__WORK ORDER 1__
Copy these rows verbatim, from the line containing "Identify the location of x-tick-label: Profesionālās" through the line containing "legend-label: Mean is", including both ends.
::: SELECTED PASSAGE
Thoughts on Christy’s “Signing of the Constitution”

Interpreting an interpretation is a perilous exercise. Nevertheless, Christy’s painting is so vital to the celebration of the American Founding that I owe the contemporary viewer a few thoughts on what Christy is attempting to portray in this commemorative painting.

First, Christy has depicted a certain light in the room. Heavy curtains are open and the outside is visible. During the proceedings of the Convention the curtains were drawn in order to enhance the agreement on secrecy. Now that the solution has been found, we can move from darkness to light.
::::::
::: STORED DATA
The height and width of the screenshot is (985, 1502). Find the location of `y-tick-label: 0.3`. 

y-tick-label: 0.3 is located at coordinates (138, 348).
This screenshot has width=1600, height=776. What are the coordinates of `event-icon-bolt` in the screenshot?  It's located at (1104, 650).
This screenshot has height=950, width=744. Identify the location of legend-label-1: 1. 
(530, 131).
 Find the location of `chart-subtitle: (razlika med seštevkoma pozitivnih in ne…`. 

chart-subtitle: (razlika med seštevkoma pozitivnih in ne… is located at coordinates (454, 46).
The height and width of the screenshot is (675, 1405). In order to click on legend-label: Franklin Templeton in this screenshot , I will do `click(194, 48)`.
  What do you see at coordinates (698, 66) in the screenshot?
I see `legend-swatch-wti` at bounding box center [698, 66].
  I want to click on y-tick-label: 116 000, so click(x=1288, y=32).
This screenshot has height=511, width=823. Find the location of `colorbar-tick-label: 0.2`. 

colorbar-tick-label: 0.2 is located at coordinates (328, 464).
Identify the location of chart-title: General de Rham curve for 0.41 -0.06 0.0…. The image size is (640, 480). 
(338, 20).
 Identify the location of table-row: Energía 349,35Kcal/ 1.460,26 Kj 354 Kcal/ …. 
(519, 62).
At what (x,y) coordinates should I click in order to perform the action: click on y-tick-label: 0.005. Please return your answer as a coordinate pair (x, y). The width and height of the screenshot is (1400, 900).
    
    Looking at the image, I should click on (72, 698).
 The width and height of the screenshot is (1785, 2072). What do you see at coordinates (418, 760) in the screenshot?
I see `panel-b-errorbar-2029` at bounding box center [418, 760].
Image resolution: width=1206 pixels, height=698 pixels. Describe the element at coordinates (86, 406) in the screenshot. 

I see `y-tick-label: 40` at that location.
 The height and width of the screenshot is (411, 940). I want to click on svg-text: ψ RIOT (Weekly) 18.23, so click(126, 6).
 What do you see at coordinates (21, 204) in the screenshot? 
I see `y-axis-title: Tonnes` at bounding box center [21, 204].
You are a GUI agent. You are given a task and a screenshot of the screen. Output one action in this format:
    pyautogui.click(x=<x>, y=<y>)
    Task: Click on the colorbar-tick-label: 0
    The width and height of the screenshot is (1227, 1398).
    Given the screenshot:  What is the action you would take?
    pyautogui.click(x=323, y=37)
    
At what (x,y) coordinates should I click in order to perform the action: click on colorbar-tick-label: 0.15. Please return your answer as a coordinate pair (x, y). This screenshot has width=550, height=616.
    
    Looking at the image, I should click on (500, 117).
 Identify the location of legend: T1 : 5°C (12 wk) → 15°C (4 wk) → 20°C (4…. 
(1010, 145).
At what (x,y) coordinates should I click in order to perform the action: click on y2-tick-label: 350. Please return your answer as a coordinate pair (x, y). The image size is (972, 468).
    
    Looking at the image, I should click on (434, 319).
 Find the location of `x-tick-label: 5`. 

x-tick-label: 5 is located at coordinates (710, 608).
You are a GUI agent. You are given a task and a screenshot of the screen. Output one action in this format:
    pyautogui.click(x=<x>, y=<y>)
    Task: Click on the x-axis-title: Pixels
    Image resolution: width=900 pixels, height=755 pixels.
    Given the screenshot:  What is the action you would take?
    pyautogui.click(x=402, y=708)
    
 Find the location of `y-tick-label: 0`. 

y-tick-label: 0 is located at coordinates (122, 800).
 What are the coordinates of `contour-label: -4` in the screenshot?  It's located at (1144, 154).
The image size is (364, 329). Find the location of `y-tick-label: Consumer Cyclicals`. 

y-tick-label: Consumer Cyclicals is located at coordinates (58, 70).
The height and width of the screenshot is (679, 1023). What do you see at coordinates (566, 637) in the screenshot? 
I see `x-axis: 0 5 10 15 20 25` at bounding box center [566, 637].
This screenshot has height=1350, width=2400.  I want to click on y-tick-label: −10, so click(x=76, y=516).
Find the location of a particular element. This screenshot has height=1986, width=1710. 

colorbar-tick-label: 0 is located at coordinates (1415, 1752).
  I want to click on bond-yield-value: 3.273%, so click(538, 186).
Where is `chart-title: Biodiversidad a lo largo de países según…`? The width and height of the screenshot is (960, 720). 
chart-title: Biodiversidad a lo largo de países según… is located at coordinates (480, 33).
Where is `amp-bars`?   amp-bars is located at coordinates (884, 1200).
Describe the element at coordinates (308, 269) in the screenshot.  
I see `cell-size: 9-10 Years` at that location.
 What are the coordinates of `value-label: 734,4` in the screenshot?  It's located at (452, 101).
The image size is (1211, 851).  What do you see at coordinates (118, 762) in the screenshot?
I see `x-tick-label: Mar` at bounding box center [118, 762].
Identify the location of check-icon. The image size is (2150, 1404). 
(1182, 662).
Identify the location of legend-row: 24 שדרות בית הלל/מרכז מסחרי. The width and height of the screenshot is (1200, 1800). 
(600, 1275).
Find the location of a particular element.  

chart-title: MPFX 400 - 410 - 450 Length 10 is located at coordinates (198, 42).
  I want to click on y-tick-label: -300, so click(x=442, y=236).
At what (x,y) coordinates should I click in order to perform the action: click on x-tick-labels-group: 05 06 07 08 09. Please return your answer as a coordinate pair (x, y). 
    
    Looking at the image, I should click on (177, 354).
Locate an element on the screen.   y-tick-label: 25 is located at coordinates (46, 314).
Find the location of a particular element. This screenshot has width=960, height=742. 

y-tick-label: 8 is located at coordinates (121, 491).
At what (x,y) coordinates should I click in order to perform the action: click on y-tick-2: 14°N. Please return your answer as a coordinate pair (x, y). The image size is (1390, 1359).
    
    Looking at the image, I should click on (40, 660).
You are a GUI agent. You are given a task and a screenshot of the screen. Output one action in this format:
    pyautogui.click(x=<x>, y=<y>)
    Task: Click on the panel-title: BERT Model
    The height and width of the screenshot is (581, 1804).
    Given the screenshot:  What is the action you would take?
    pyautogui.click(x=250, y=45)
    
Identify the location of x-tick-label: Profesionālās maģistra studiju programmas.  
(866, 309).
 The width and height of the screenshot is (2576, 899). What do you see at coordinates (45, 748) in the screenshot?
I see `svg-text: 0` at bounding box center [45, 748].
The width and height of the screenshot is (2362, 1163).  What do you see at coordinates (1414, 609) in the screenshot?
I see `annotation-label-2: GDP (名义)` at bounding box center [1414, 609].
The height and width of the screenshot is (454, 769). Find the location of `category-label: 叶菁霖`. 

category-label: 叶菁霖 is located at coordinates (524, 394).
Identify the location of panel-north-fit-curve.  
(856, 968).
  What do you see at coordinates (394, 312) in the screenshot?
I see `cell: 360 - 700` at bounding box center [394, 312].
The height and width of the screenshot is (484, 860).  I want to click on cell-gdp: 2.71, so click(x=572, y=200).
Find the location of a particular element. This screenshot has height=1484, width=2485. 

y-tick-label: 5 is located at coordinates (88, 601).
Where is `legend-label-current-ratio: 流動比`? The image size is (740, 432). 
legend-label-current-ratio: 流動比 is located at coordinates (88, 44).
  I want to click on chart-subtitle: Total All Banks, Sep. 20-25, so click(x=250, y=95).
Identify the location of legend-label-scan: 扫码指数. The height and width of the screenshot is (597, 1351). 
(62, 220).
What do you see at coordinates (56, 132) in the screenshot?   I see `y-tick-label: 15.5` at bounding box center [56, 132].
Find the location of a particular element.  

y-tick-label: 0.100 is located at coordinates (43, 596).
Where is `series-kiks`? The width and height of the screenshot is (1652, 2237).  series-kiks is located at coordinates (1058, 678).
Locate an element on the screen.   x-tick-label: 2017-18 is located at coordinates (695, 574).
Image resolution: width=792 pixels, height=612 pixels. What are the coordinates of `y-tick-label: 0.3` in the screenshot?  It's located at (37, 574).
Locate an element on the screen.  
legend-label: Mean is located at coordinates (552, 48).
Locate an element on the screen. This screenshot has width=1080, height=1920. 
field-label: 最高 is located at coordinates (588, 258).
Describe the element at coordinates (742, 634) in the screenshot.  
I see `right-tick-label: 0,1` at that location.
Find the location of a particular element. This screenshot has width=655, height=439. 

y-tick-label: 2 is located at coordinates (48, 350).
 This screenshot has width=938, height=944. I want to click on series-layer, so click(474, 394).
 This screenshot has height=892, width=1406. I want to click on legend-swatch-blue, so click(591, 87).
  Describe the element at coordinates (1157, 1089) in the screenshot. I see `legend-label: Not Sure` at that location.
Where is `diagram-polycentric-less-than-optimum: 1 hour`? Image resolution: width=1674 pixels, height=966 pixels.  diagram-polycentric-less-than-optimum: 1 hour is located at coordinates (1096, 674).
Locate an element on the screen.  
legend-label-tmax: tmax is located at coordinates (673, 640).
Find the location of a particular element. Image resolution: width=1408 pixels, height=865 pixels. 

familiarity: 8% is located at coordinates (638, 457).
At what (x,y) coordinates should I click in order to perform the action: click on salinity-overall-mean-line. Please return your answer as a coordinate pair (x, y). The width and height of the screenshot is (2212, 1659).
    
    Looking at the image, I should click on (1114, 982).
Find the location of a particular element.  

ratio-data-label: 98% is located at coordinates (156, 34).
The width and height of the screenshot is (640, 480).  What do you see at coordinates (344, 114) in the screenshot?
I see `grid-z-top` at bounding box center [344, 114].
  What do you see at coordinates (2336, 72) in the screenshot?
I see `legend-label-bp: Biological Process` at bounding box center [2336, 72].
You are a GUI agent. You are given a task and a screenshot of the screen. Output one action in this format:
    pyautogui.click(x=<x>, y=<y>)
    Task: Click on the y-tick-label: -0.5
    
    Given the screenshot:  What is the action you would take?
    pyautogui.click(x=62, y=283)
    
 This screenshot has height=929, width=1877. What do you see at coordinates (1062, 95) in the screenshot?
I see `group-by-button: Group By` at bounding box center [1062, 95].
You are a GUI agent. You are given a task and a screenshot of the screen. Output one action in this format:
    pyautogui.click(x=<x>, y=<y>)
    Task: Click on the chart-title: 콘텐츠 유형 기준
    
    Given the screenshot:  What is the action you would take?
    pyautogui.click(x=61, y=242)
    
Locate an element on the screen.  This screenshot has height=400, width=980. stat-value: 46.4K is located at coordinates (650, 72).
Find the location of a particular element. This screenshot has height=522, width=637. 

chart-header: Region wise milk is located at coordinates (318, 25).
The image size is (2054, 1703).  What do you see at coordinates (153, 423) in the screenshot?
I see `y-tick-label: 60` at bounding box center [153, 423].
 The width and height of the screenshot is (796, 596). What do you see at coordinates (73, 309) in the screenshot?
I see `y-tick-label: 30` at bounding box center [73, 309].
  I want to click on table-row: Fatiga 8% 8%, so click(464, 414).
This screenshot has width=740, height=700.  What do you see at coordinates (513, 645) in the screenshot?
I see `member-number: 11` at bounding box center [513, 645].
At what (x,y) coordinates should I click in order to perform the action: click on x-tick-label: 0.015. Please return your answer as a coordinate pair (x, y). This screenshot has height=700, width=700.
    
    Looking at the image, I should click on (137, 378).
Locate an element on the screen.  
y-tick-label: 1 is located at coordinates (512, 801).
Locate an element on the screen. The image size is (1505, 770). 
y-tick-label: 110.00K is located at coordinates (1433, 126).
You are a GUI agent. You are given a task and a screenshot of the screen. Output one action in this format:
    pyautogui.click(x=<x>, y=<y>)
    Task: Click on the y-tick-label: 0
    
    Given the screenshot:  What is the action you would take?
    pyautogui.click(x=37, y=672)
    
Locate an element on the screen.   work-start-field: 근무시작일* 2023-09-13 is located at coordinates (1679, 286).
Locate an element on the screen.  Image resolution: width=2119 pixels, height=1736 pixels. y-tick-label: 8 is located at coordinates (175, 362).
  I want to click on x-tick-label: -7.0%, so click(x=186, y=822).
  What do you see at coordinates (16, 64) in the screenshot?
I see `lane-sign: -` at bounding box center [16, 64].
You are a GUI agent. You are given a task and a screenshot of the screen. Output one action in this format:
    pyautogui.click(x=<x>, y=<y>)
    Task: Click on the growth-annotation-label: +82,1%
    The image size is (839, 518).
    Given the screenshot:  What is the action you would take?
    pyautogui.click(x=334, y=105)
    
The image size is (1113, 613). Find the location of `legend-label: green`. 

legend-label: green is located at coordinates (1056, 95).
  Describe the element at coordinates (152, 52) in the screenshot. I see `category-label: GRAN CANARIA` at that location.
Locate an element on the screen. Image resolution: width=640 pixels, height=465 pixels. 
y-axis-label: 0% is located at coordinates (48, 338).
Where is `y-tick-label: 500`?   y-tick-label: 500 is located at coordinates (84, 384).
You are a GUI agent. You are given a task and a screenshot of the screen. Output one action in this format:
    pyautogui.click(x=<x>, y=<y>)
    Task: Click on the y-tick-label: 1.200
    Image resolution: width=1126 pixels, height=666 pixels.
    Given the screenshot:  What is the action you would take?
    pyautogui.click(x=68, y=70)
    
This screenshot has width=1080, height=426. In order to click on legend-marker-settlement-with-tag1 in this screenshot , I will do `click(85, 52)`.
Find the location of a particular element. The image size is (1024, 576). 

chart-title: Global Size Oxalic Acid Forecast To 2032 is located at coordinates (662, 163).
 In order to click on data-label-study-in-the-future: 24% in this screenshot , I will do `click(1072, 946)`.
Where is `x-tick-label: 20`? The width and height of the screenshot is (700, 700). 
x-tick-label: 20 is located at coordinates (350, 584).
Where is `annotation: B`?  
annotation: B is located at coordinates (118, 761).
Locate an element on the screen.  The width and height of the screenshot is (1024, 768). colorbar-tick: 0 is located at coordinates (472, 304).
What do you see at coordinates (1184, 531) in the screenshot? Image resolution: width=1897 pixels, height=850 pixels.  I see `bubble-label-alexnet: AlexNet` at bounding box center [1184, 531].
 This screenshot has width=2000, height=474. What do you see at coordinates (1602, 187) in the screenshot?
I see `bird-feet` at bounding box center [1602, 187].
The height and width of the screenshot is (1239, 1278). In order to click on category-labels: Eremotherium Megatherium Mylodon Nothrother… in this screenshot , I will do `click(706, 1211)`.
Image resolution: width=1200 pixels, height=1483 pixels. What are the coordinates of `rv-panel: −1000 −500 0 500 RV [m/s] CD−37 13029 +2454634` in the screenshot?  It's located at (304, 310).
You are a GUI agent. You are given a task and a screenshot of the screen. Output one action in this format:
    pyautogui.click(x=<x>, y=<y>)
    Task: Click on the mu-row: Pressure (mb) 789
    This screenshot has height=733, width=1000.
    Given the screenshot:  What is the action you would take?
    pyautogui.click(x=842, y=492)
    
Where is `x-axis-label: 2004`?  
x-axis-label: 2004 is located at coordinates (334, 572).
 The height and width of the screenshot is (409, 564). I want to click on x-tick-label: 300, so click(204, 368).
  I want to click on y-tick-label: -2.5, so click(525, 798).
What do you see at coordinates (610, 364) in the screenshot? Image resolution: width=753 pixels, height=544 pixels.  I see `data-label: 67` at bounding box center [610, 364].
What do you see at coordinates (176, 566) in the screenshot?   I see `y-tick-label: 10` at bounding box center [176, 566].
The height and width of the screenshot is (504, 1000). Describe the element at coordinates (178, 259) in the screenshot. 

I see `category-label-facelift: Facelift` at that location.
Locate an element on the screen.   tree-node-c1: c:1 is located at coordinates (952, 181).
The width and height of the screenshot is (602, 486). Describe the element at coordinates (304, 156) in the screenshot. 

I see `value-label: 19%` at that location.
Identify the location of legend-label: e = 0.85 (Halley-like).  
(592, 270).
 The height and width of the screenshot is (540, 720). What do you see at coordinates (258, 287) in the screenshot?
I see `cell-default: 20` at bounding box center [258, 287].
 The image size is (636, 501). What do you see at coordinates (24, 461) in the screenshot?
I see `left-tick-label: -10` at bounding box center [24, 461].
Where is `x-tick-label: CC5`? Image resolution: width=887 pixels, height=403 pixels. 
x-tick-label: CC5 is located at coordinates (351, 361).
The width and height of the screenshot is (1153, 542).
::::::
__WORK ORDER 2__
According to the passage on Christy's painting, why were the curtains drawn during the proceedings of the Convention?

__SOLUTION 1__
Identify the location of x-tick-label: Profesionālās maģistra studiju programmas.  
(866, 309).
 The width and height of the screenshot is (2576, 899). What do you see at coordinates (45, 748) in the screenshot?
I see `svg-text: 0` at bounding box center [45, 748].
The width and height of the screenshot is (2362, 1163).  What do you see at coordinates (1414, 609) in the screenshot?
I see `annotation-label-2: GDP (名义)` at bounding box center [1414, 609].
The height and width of the screenshot is (454, 769). Find the location of `category-label: 叶菁霖`. 

category-label: 叶菁霖 is located at coordinates (524, 394).
Identify the location of panel-north-fit-curve.  
(856, 968).
  What do you see at coordinates (394, 312) in the screenshot?
I see `cell: 360 - 700` at bounding box center [394, 312].
The height and width of the screenshot is (484, 860).  I want to click on cell-gdp: 2.71, so click(x=572, y=200).
Find the location of a particular element. This screenshot has height=1484, width=2485. 

y-tick-label: 5 is located at coordinates (88, 601).
Where is `legend-label-current-ratio: 流動比`? The image size is (740, 432). 
legend-label-current-ratio: 流動比 is located at coordinates (88, 44).
  I want to click on chart-subtitle: Total All Banks, Sep. 20-25, so click(x=250, y=95).
Identify the location of legend-label-scan: 扫码指数. The height and width of the screenshot is (597, 1351). 
(62, 220).
What do you see at coordinates (56, 132) in the screenshot?   I see `y-tick-label: 15.5` at bounding box center [56, 132].
Find the location of a particular element.  

y-tick-label: 0.100 is located at coordinates (43, 596).
Where is `series-kiks`? The width and height of the screenshot is (1652, 2237).  series-kiks is located at coordinates (1058, 678).
Locate an element on the screen.   x-tick-label: 2017-18 is located at coordinates (695, 574).
Image resolution: width=792 pixels, height=612 pixels. What are the coordinates of `y-tick-label: 0.3` in the screenshot?  It's located at (37, 574).
Locate an element on the screen.  
legend-label: Mean is located at coordinates (552, 48).

__SOLUTION 2__
To enhance the agreement on secrecy.